We want to calculate the concentrations of all species in a 0.36 M Na2SO3 (sodium sulfite) solution.

For most calculations of this sort, because the Ka2 for H2SO3 (sulfurous acid) is more than 1000 times less than the Ka1, it can be ignored and considered to contribute a non significant amount of ionization. The following calculation assumes just that.

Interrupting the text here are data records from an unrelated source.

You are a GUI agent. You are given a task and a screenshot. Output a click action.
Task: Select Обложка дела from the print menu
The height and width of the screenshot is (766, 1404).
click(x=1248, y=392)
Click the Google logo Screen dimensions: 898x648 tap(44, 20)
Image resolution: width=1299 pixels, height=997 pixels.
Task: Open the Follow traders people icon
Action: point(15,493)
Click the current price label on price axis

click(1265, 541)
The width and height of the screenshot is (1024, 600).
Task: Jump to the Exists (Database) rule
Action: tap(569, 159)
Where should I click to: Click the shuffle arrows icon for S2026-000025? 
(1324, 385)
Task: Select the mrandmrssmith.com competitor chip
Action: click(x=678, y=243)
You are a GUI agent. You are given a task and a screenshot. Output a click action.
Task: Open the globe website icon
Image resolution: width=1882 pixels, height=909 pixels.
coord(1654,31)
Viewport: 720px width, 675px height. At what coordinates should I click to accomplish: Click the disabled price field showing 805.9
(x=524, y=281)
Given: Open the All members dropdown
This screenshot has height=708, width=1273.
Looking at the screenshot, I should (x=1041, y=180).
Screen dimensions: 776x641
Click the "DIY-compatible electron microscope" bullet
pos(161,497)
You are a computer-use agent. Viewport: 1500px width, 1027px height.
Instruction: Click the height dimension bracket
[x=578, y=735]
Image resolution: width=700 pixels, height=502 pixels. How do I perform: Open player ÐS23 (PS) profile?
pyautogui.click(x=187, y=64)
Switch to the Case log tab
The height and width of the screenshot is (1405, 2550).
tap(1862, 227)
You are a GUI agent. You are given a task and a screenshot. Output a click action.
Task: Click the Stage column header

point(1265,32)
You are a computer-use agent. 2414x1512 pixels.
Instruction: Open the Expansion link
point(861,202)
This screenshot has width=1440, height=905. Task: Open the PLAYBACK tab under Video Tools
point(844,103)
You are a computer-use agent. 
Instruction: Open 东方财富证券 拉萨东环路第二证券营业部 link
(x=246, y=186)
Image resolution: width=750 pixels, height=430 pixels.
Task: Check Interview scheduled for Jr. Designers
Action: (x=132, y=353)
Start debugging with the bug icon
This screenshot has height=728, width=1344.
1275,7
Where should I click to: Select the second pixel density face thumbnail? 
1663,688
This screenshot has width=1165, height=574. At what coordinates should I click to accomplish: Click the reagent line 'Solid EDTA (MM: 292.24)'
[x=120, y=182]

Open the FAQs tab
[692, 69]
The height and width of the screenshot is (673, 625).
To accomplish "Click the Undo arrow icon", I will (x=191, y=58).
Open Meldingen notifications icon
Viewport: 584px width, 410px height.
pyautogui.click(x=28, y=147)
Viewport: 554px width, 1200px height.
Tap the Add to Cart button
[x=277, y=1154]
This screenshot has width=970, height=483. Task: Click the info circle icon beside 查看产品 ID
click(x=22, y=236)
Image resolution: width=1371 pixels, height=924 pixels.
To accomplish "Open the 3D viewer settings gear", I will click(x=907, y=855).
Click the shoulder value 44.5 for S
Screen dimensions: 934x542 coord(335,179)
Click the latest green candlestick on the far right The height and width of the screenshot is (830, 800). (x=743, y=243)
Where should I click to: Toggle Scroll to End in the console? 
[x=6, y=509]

0.36 M Na₂SO₃ ==> 2Na⁺ + SO₃^2-

[Na+] = 2 x 0.36 M = 0.72 M

[SO₃^2-] = 0.36 M

Then, SO₃^2- hydrolyses as follows:

SO₃^2- + H₂O <==> H₂SO₃ and

H₂SO₃ ==> to H⁺ + HSO₃^- Ka1 = 1.4x10^-2

We can find [H⁺], [HSO₃^-] and [H₂SO₃] as follows:

1.4x10^-2 = (x)(x)/0.36 - x

x² = 7.06x10^-3 - 1.4x10^-2x

x = 0.077 M = [H⁺] = [HSO₃^-]

[H2SO3] = 0.36 M - 0.077 M = 0.28 M

Summary (ignoring 2nd ionization of H₂SO3 which would be HSO₃^- ==> H⁺ + SO₃^2-), we have..

[Na⁺] = 0.72 M

[H⁺] = 0.077 M

[HSO₃^-] = 0.077 M

[H₂SO₃] = 0.28 M

Do the other one the same way, except use Ka2 (not Kb2) as 6.3x10^-8. I'm guessing that's a typo).